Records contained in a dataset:
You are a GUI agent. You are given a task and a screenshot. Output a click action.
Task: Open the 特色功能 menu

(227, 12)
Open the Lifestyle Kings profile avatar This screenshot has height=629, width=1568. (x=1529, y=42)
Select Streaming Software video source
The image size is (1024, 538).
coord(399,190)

How to complete this task: All the entries should be written out again precisely.

Task answer:
You are a GUI agent. You are given a task and a screenshot. Output a click action.
Task: Open the 特色功能 menu

(227, 12)
Open the Lifestyle Kings profile avatar This screenshot has height=629, width=1568. (x=1529, y=42)
Select Streaming Software video source
The image size is (1024, 538).
coord(399,190)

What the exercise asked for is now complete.